AUSGEWÄHLTER AUSZUG:
==================================================

Das Zeugnis naht, der Druck steigt: Plätze in Tiroler Gymnasien sind rar
Reichen die Noten fürs Gymnasium? Diese Frage setzt Tausende Tiroler Volksschüler – und ihre Eltern – unter Druck. Denn die Plätze sind rar.
Innsbruck – Endspurt. Am 10. Februar liegen die Halbjahreszeugnisse auf dem Tisch. Für viele Volksschüler in den Ballungszentren bedeutet das vor allem eines: Druck. Denn dieses Notenblatt ist wegweisend für ihren weiteren Bildungsweg. Gymnasium oder doch Mittelschule?
Das angestrebte Ziel (zumindest jenes vieler Eltern) ist der Platz in einer allgemeinbildenden höheren Schule (AHS). Mit Folgen für die Kinder. „Immer wieder werden Schüler mit körperlichen oder psychischen Beschwerden zu uns geschickt. Die Kinder sind den Anforderungen oft nicht gewachsen“, berichtet Brigitte Thöny, Schulpsychologin der Bildungsdirektion Tirol.

==================================================

DATENAUSZUG:
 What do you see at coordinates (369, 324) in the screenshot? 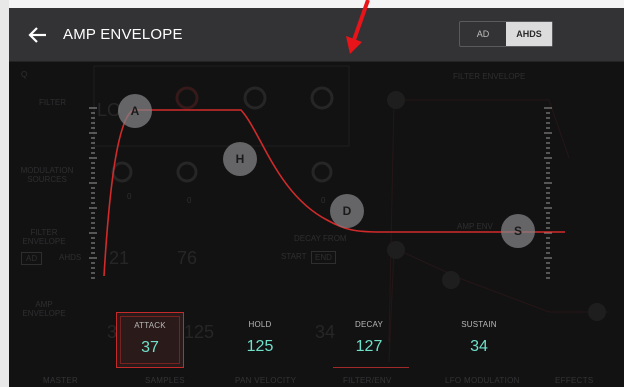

==================================================

SELBST AUSPROBIEREN:
Schreibe aus dem Artikel über knappe Gymnasiumsplätze in Tirol den Teil zwischen „Das Zeugnis naht, der“ und „Plätze sind rar.“ wortgetreu ab, beide Stellen eingeschlossen. Die Daten sind dafür ohne Belang.

DEINE LÖSUNG:
Das Zeugnis naht, der Druck steigt: Plätze in Tiroler Gymnasien sind rar
Reichen die Noten fürs Gymnasium? Diese Frage setzt Tausende Tiroler Volksschüler – und ihre Eltern – unter Druck. Denn die Plätze sind rar.